Compliance with HIPAA is not optional; it's a legal requirement for healthcare organizations and those handling ePHI. Achieving HIPAA compliance involves adhering to a comprehensive set of rules designed to protect patient privacy and secure patient information. This includes implementing appropriate physical, administrative, and technical safeguards to protect ePHI, conducting risk assessments regularly, and ensuring that all staff are trained on HIPAA regulations. Compliance not only ensures legal conformity but also builds trust with patients by protecting their sensitive information from unauthorized access and breaches.

Business Associate Agreement (BAA)

In the context of HIPAA compliance, a  Business Associate Agreement (BAA) is an essential document that formalizes the relationship between a covered entity and a business associate. This agreement is crucial as it outlines the responsibilities of the business associate in protecting electronic Protected Health Information (ePHI) in accordance with HIPAA standards. For Tadabase users, signing a BAA with Tadabase is a necessary step for any entity that handles ePHI, ensuring that both parties are legally bound to uphold the privacy and security measures required by HIPAA. This legal requirement not only reinforces the commitment to safeguarding patient data but also defines the protocols for reporting any potential data breaches, thereby providing a framework for compliance and accountability. Using Tadabase, organizations can configure these safeguards effectively, ensuring that ePHI is managed securely and in compliance with HIPAA standards. Compliance not only ensures legal conformity but also builds trust with patients by protecting their sensitive information from unauthorized access and breaches.

Access Control

One of the core technical safeguards outlined in the HIPAA Security Rule is access control. Access control involves carefully regulating who can access ePHI, ensuring that only authorized individuals can view or modify this critical data.
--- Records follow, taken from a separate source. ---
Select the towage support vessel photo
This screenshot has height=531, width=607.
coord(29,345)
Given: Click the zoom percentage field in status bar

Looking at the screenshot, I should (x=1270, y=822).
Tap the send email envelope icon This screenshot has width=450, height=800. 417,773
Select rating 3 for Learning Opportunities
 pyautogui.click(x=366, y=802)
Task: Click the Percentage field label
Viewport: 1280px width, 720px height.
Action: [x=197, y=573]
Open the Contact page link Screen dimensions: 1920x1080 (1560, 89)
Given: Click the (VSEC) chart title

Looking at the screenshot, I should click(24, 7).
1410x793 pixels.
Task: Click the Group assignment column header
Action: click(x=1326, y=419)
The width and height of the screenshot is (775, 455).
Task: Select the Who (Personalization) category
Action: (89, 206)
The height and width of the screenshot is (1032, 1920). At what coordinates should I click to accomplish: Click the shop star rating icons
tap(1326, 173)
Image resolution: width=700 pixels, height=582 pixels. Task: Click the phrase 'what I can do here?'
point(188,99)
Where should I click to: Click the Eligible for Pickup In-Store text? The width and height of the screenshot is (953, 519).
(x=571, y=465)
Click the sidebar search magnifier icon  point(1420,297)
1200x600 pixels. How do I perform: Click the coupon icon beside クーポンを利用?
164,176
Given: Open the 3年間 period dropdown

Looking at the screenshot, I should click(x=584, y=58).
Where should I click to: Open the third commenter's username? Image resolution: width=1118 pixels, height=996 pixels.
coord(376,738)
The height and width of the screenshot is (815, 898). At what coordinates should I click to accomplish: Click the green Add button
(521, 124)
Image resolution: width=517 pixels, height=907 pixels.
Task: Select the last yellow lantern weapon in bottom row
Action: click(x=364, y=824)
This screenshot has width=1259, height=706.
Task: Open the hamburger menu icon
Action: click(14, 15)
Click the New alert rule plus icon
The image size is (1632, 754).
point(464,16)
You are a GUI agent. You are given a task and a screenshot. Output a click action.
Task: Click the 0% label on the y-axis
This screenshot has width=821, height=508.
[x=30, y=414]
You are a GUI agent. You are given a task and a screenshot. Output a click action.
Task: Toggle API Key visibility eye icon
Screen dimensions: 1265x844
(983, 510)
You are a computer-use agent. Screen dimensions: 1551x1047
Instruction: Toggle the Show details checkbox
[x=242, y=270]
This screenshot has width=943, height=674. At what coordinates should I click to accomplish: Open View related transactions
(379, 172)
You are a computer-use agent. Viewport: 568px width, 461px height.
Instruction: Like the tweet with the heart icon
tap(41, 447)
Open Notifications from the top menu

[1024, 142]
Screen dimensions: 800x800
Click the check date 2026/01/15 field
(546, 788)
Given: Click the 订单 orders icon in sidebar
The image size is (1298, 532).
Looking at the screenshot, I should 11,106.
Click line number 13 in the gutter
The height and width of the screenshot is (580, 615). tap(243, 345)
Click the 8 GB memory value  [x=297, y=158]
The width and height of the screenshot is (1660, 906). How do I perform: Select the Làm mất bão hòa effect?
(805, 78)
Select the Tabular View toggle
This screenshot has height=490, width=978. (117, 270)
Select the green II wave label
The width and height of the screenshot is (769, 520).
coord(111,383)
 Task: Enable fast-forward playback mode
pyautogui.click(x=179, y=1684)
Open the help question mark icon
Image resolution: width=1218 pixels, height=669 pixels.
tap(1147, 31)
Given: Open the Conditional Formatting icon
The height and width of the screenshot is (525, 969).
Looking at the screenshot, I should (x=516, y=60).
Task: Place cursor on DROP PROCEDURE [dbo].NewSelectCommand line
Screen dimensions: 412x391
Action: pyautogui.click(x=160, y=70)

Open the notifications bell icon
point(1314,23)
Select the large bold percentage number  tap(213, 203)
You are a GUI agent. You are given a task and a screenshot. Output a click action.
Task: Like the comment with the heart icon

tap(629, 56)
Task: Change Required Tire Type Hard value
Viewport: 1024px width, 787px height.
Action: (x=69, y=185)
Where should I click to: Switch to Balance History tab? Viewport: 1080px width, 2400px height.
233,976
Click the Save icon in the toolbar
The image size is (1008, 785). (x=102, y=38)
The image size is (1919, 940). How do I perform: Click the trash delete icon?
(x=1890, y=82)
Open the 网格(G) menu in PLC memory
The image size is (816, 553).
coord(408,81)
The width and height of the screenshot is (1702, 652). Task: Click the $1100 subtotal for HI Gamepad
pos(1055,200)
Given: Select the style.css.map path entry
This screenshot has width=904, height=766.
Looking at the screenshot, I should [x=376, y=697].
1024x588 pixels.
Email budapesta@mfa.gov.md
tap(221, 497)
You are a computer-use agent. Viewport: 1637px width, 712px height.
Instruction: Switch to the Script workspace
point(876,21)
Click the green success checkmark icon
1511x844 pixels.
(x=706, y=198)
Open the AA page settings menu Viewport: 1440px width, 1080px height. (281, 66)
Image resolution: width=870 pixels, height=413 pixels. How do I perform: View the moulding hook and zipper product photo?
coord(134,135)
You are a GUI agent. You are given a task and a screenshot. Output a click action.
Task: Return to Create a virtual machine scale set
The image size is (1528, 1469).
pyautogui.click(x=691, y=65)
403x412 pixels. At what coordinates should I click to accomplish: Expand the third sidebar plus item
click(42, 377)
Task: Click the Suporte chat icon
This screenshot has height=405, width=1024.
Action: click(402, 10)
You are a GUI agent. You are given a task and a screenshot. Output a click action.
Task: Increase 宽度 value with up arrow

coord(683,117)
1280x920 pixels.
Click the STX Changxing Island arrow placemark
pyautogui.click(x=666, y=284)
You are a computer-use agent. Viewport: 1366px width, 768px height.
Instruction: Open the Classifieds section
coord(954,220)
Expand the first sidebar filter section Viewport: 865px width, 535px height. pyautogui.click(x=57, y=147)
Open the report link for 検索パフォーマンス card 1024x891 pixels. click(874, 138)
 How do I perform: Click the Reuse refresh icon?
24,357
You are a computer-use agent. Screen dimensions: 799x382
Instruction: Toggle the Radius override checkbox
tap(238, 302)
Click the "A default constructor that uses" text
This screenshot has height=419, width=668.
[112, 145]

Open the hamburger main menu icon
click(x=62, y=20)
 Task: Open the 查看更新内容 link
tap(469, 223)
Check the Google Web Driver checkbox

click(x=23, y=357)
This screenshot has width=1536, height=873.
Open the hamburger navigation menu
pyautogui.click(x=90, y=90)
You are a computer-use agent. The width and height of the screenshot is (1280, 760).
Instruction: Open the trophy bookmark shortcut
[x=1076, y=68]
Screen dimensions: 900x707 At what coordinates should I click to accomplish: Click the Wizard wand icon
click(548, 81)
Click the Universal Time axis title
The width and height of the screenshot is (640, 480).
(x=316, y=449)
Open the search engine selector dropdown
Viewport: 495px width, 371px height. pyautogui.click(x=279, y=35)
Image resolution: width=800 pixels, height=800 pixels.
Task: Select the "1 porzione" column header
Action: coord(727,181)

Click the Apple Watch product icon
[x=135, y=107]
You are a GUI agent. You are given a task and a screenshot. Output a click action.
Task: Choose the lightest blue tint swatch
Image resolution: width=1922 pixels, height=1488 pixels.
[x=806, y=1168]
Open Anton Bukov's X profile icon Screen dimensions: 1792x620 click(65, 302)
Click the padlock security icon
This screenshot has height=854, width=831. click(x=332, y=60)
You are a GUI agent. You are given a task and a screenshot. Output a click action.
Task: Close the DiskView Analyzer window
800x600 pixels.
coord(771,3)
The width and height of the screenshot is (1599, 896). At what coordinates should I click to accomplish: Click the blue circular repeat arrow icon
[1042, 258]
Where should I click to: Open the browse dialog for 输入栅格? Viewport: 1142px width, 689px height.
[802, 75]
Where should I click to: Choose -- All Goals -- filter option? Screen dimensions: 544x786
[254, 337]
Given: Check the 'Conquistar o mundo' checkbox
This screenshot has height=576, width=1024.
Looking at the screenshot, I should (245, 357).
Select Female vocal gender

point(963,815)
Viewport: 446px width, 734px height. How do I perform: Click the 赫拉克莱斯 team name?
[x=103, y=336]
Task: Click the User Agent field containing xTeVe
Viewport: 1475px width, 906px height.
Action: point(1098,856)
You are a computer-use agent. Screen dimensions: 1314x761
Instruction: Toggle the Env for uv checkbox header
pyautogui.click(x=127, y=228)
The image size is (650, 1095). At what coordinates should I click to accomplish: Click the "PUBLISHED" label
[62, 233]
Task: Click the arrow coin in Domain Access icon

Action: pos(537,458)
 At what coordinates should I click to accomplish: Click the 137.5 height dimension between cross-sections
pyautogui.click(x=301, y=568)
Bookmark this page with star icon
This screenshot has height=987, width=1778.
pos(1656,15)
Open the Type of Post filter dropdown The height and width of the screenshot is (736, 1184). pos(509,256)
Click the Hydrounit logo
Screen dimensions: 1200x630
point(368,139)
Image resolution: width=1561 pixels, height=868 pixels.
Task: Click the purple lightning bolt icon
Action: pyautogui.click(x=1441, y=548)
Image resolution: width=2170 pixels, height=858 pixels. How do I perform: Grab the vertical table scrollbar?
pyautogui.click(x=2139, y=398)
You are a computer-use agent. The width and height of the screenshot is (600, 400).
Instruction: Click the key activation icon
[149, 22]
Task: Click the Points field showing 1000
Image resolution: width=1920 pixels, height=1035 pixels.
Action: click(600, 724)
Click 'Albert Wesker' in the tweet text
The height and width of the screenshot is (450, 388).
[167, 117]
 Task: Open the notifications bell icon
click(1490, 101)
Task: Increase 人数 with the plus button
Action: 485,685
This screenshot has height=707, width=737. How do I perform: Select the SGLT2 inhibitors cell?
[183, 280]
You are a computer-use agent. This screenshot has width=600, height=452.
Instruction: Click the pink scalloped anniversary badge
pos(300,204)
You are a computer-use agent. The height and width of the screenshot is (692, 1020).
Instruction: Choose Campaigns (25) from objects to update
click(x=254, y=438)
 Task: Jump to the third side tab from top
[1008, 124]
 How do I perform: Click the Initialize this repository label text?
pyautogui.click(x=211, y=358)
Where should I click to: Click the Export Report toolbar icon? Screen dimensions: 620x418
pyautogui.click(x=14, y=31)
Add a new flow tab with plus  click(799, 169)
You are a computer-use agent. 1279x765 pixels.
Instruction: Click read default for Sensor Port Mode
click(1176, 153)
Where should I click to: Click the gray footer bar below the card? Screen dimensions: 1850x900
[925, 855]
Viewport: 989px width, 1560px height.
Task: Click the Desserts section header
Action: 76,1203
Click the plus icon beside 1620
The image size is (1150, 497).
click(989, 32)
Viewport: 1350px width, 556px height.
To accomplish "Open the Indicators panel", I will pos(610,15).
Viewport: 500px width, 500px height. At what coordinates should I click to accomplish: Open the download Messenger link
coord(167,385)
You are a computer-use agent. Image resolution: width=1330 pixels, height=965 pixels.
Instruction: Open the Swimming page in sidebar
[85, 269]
To achieve this, HIPAA mandates several specifications, some of which are strictly required, and others that are addressable.

Required Aspects under Access Control

1. Unique User Identification: Every employee must be assigned a unique identifier, such as a name or number, to track their activities and identify them in all digital interactions.

2. Emergency Access Procedure: Robust procedures should be established and implemented for retrieving ePHI in case of emergencies.

3. Authentication: Organizations must implement procedures to verify that the entity requesting access to ePHI is indeed the one claimed.

Audit Control

Audit control is the second critical aspect of HIPAA's technical safeguards. It involves the systematic recording and monitoring of all activities related to ePHI. The core requirement here is to implement hardware, software, and procedural safeguards that record and examine activity within information systems that use or contain ePHI. This practice ensures that any unauthorized access or modifications can be identified and investigated promptly, aligning with the broader goal of enhancing ePHI security.

Integrity Control

Integrity controls focus on preserving the integrity of ePHI, ensuring that it remains unaltered or undestroyed. This is vital for maintaining patient safety and treatment quality. The addressable aspect under integrity controls is the implementation of electronic measures to confirm that ePHI has not been tampered with in an unauthorized manner. These controls are designed to prevent the accidental or deliberate destruction of ePHI, whether through human error or electronic mishaps.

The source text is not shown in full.